Alors... Si cette logique s'applique à un seul personnage dans le récit, celui-ci devient une sorte d'autiste, de gars qui flotte à côté de sa vie sans rien percuter, d'existentialiste en perdition, façon L'étranger de Camus (je balance des références culturelles au pif pour faire style que je suis cultivé).

Sinon, carrément, allons-y à fond, n'ayons honte de rien, on peut aussi utiliser un seul masque pour tous les protagonistes du récit. Dans ce cas là, c'est à nouveau hyper profond : 1°) je vous avais bien dit que j'aimais les listes 2°) personne n'a de personnalité et tout le monde se cache derrière un masque random, on est des lobotomisés, 3°) au contraire, tous les personnages sont un peu le même personnage, tout le monde pourrait être n'importe qui, ce sont les circonstances qui forgent les êtres, rien d'autre, et derrière chaque masque se cache une éventualité de nous-même, 4°) je vous avez prévenu que c'est profond, mais, genre, aussi profond que le grand bleu.


Safari Monseigneur, Ruppert et Mulot.

Chez Ruppert et Mulot, à force, on se mélange les pinceaux, on a l'impression que le personnage en mauvaise posture à telle page est celui qui se moquait d'un autre pauvre gus quinze pages plus tôt. Comme si l'action tournait autour d'une dizaine de personnages auxquels il arrivait alternativement des avanies. Cela crée, à la longue, un sentiment de pathétique. On a pitié de tous ces personnages qui ne se rendent pas compte dans quelle galère ils sont, et qu'ils vont aussi y passer.

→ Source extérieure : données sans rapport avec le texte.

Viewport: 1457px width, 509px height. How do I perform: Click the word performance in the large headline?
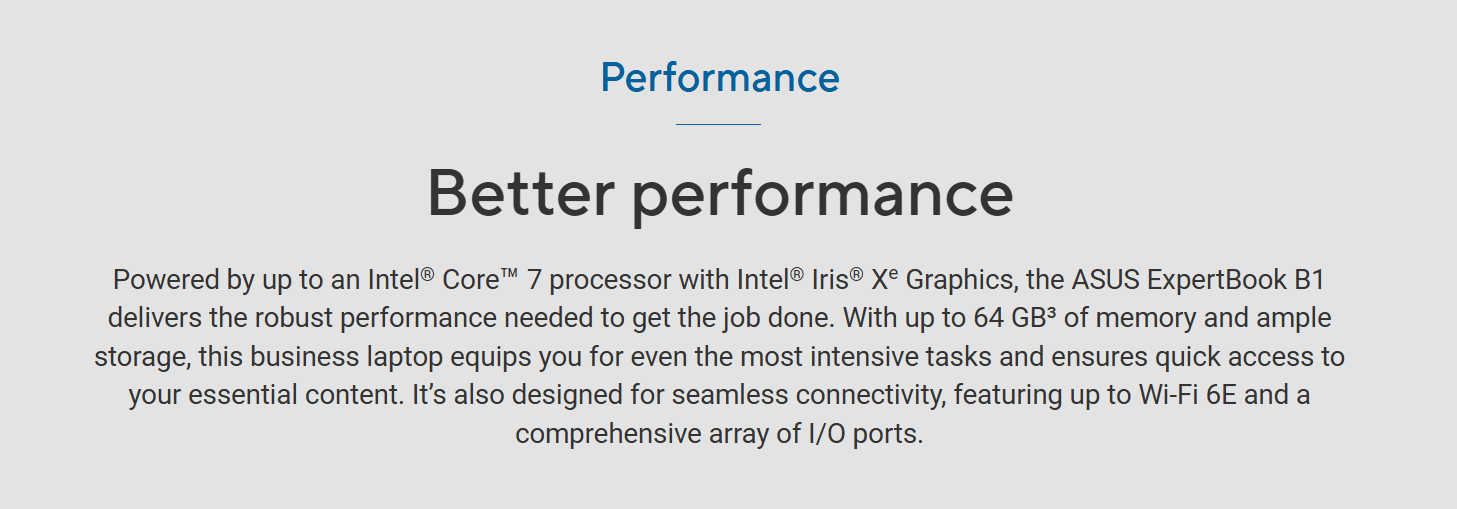[x=822, y=194]
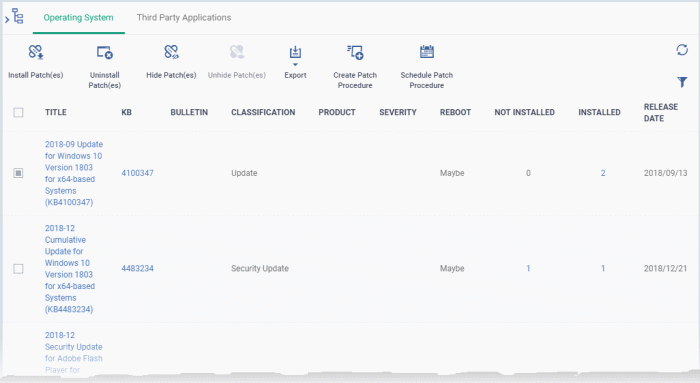700x383 pixels.
Task: Click the Hide Patch(es) icon
Action: point(171,52)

BIEN ENTENDU, DANS LE CAS DU PERSONNAGE HYPER-EXPRESSIF, CE QUI VA SE PASSER SERA EXACTEMENT LE CONTRAIRE DE TOUT CE QU'ON A DIT (SURTOUT SUR LA FIN).

Surtout, ça se passera la semaine prochaine.

3 commentaires:

  1. Je suis désolé de ma rareté, mes je lutte contre des dieux puissants qui font rien qu'à m'embêter (les dieux Bébé-vomi et Inondation-du-sous-sol sont particulièrement motivés ses derniers temps).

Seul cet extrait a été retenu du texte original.